Pour obtenir un peu de gaz de l’Algérie, la France a entamé une censure en douceur visant les voix critiques du régime algérien. Du jamais vu.
CNews, chaîne de télévision française d’information nationale en continu, a annulé, dimanche 2 octobre à la dernière minute, une rencontre programmée depuis une semaine avec le président du Mouvement pour l’autodétermination de la Kabylie (MAK, indépendantiste) Ferhat Mehenni, sans donner d’explications.
Selon les sources de Barlamane.com, les hautes sphères de l’État français sont intervenues pour faire annuler l’entretien où M. Mehenni allait dévoiler des vérités dérangeantes sur le régime algérien.

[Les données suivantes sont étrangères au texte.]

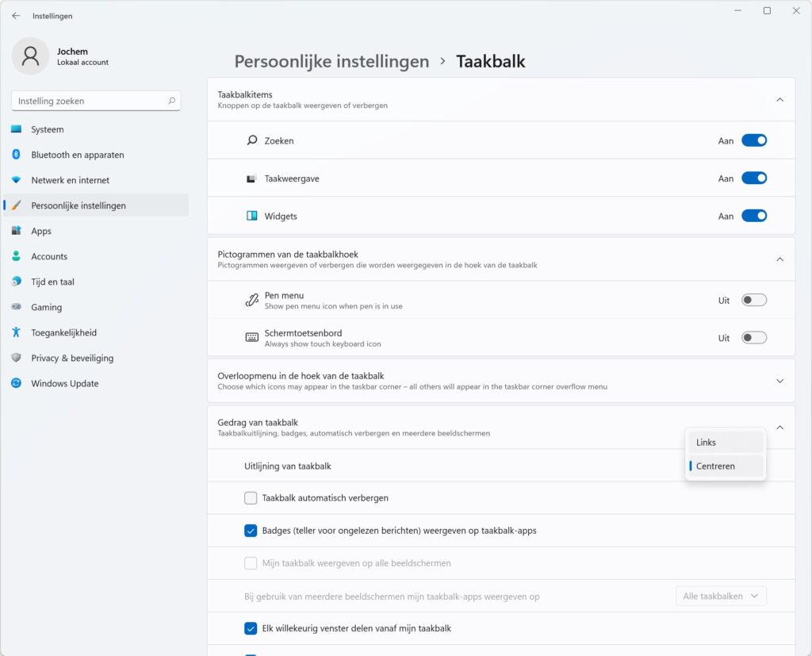
Task: Uncheck the Badges weergeven checkbox
Action: click(251, 531)
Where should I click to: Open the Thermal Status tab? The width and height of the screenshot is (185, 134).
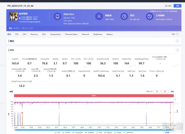click(x=71, y=34)
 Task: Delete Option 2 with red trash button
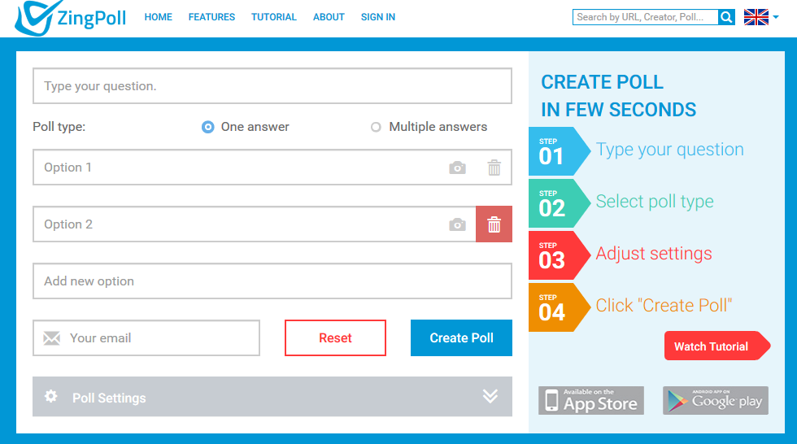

Cette décision intervient avant le déplacement de la première ministre française Élisabeth Borne en Algérie les 9 et 10 octobre. Cette dernière tiendra avec son homologue algérien Aïmene Benabderrahmane un comité intergouvernemental où des annonces seraient faites sur une possible augmentation des livraisons de gaz algérien en direction de la France, en pleine crise énergétique conséquence de la guerre en Ukraine.
Comme nous l’avions mentionnée dans nos colonnes, la réunion de très haut niveau qui a réuni à Alger fin août les présidents et les services de sécurité des deux côtés, y compris l’armée, «pour la première fois depuis l’indépendance» de l’Algérie en 1962, a été l’occasion pour le régime algérien de réclamer de Paris quelques noms qui luttent à l’étranger contre la gérontocratie algérienne depuis de longues années.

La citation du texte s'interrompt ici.